Review: ‘Me & Mrs. Jones’

"Me & Mrs. Jones" is a mix of romantic comedy and boss-from-hell shenanigans that's more surface than substance but adds up to decent light entertainment nonetheless. Pic could use a tad more editorial tightening for a modestly viable commercial future in broadcast and cassette sales.

Slick Oakland-shot digital indie “Me & Mrs. Jones” is a mix of romantic comedy and boss-from-hell shenanigans that’s more surface than substance but adds up to decent light entertainment nonetheless.

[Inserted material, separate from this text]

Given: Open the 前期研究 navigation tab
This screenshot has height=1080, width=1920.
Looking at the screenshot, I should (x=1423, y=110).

Pic could use a tad more editorial tightening for a modestly viable commercial future in broadcast and cassette sales. African-American fest/tube programmers should take a look.

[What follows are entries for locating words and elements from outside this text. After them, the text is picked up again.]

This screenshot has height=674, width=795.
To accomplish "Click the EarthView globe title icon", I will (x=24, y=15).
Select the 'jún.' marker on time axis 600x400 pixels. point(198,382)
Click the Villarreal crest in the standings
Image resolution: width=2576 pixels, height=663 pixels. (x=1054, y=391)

Fresh-faced, hard-bodied art school grad Tracy (Brian White) nabs a graphics design post at driven entrepreneur Mayellen Jones’ (Wandachristine) fast-rising Internet dating business — though the way she rakes eyes over his fine young self suggests there’s more than one “talent” he’s expected to exercise. Tracy finds himself hoisted up the corporate ladder while called upon to service Mrs. J. 24/7. Discomfort increases with the arrival of Janet Jacksonesque Desiree (Kim Fields). Needless to say, the boss lady does not suffer competition gladly. When this conflict turns serious, glib script offers too little support. Scenes and character actions are undermotivated, and one major comedy-relief support role grates. Still, tyro helmer Edward La Borde Jr. maintains an airy escapist mood via glam locations, vibrant design contribs and best-dressed sexy leads. Titular 1972 Billy Paul soul staple never turns up.

Me & Mrs. Jones

Production

A Grass Roots Entertainment presentation of an Afro Flicks production. Produced by Edward La Borde Jr. Executive producer, D'Wayne Wiggins. Directed by Edward La Borde Jr. Screenplay, Allen White, story by White, La Borde Jr.

Crew

Camera (color, HD), Andre de Castillo; editor, Christa Collins; music, D'Wayne Wiggins; production designer, Mulan Chan. Reviewed at Cinequest Film Festival, San Jose, Feb. 23, 2002. (Also in Pan African Film Festival.) Running time: 99 MIN.

With

Wandachristine, Brian White, Kim Fields, Melvin Payne, Victor Williams, Michael Sommers, Carey DiPietro.